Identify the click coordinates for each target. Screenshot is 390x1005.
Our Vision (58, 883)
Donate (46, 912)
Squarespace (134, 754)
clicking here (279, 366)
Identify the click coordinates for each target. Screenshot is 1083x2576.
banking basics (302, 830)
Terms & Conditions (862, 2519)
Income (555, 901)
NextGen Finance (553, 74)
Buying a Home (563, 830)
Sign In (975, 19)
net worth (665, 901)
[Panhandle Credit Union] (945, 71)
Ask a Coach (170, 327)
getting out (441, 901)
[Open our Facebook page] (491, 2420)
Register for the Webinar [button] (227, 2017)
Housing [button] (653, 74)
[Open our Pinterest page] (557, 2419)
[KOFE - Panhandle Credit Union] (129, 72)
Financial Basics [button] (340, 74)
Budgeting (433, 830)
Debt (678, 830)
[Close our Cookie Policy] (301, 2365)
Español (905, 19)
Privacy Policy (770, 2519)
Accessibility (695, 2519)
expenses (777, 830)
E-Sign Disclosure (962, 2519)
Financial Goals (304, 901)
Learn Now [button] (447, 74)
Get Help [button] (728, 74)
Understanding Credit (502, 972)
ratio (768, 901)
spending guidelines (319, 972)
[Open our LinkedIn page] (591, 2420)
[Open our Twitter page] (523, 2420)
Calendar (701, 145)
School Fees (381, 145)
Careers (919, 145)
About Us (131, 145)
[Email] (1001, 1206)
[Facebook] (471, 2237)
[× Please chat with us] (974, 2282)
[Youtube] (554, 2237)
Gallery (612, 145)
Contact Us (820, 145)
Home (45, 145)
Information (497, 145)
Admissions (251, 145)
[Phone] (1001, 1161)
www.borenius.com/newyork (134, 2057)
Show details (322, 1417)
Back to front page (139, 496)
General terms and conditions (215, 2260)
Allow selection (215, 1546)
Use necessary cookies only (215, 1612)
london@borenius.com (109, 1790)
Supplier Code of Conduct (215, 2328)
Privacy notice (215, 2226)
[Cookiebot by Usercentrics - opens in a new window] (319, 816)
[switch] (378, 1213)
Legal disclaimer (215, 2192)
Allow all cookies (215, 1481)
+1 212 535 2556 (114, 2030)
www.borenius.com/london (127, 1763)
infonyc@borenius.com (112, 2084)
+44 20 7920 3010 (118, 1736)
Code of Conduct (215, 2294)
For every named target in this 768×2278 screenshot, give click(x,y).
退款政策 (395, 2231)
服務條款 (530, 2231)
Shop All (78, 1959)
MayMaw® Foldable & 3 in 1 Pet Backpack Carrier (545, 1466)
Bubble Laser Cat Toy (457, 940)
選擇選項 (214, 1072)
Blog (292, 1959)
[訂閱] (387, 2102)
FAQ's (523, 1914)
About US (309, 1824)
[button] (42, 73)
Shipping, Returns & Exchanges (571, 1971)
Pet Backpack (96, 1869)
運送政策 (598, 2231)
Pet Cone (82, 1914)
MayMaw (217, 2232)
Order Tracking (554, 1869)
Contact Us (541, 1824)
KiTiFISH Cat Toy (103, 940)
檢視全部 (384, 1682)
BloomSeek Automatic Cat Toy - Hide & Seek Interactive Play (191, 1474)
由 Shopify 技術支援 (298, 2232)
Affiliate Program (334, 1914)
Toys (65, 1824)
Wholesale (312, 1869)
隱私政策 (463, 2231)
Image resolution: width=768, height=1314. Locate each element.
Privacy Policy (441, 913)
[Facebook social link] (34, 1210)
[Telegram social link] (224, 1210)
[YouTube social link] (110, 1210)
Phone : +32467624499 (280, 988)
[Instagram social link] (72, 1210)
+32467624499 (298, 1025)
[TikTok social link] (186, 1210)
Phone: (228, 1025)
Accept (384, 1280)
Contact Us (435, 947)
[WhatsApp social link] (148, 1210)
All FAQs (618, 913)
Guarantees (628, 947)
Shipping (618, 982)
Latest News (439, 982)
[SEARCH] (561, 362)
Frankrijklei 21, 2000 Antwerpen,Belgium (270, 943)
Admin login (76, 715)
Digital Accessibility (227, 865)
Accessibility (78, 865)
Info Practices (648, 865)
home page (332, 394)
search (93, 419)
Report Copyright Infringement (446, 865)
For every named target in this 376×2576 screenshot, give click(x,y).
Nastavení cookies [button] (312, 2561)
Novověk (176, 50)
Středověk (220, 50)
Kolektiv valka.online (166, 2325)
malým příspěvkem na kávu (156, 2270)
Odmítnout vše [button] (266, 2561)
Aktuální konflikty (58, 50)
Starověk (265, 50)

| Assigned task |
Write out every entry above, word for word.

| Solution to the problem |
Identify the click coordinates for each target. Screenshot is 390x1005.
Our Vision (58, 883)
Donate (46, 912)
Squarespace (134, 754)
clicking here (279, 366)
Identify the click coordinates for each target. Screenshot is 1083x2576.
banking basics (302, 830)
Terms & Conditions (862, 2519)
Income (555, 901)
NextGen Finance (553, 74)
Buying a Home (563, 830)
Sign In (975, 19)
net worth (665, 901)
[Panhandle Credit Union] (945, 71)
Ask a Coach (170, 327)
getting out (441, 901)
[Open our Facebook page] (491, 2420)
Register for the Webinar [button] (227, 2017)
Housing [button] (653, 74)
[Open our Pinterest page] (557, 2419)
[KOFE - Panhandle Credit Union] (129, 72)
Financial Basics [button] (340, 74)
Budgeting (433, 830)
Debt (678, 830)
[Close our Cookie Policy] (301, 2365)
Español (905, 19)
Privacy Policy (770, 2519)
Accessibility (695, 2519)
expenses (777, 830)
E-Sign Disclosure (962, 2519)
Financial Goals (304, 901)
Learn Now [button] (447, 74)
Get Help [button] (728, 74)
Understanding Credit (502, 972)
ratio (768, 901)
spending guidelines (319, 972)
[Open our LinkedIn page] (591, 2420)
[Open our Twitter page] (523, 2420)
Calendar (701, 145)
School Fees (381, 145)
Careers (919, 145)
About Us (131, 145)
[Email] (1001, 1206)
[Facebook] (471, 2237)
[× Please chat with us] (974, 2282)
[Youtube] (554, 2237)
Gallery (612, 145)
Contact Us (820, 145)
Home (45, 145)
Information (497, 145)
Admissions (251, 145)
[Phone] (1001, 1161)
www.borenius.com/newyork (134, 2057)
Show details (322, 1417)
Back to front page (139, 496)
General terms and conditions (215, 2260)
Allow selection (215, 1546)
Use necessary cookies only (215, 1612)
london@borenius.com (109, 1790)
Supplier Code of Conduct (215, 2328)
Privacy notice (215, 2226)
[Cookiebot by Usercentrics - opens in a new window] (319, 816)
[switch] (378, 1213)
Legal disclaimer (215, 2192)
Allow all cookies (215, 1481)
+1 212 535 2556 (114, 2030)
www.borenius.com/london (127, 1763)
infonyc@borenius.com (112, 2084)
+44 20 7920 3010 (118, 1736)
Code of Conduct (215, 2294)
For every named target in this 768×2278 screenshot, give click(x,y).
退款政策 (395, 2231)
服務條款 (530, 2231)
Shop All (78, 1959)
MayMaw® Foldable & 3 in 1 Pet Backpack Carrier (545, 1466)
Bubble Laser Cat Toy (457, 940)
選擇選項 (214, 1072)
Blog (292, 1959)
[訂閱] (387, 2102)
FAQ's (523, 1914)
About US (309, 1824)
[button] (42, 73)
Shipping, Returns & Exchanges (571, 1971)
Pet Backpack (96, 1869)
運送政策 (598, 2231)
Pet Cone (82, 1914)
MayMaw (217, 2232)
Order Tracking (554, 1869)
Contact Us (541, 1824)
KiTiFISH Cat Toy (103, 940)
檢視全部 (384, 1682)
BloomSeek Automatic Cat Toy - Hide & Seek Interactive Play (191, 1474)
由 Shopify 技術支援 (298, 2232)
Affiliate Program (334, 1914)
Toys (65, 1824)
Wholesale (312, 1869)
隱私政策 (463, 2231)
Image resolution: width=768, height=1314. Locate each element.
Privacy Policy (441, 913)
[Facebook social link] (34, 1210)
[Telegram social link] (224, 1210)
[YouTube social link] (110, 1210)
Phone : +32467624499 (280, 988)
[Instagram social link] (72, 1210)
+32467624499 (298, 1025)
[TikTok social link] (186, 1210)
Phone: (228, 1025)
Accept (384, 1280)
Contact Us (435, 947)
[WhatsApp social link] (148, 1210)
All FAQs (618, 913)
Guarantees (628, 947)
Shipping (618, 982)
Latest News (439, 982)
[SEARCH] (561, 362)
Frankrijklei 21, 2000 Antwerpen,Belgium (270, 943)
Admin login (76, 715)
Digital Accessibility (227, 865)
Accessibility (78, 865)
Info Practices (648, 865)
home page (332, 394)
search (93, 419)
Report Copyright Infringement (446, 865)
For every named target in this 376×2576 screenshot, give click(x,y).
Nastavení cookies [button] (312, 2561)
Novověk (176, 50)
Středověk (220, 50)
Kolektiv valka.online (166, 2325)
malým příspěvkem na kávu (156, 2270)
Odmítnout vše [button] (266, 2561)
Aktuální konflikty (58, 50)
Starověk (265, 50)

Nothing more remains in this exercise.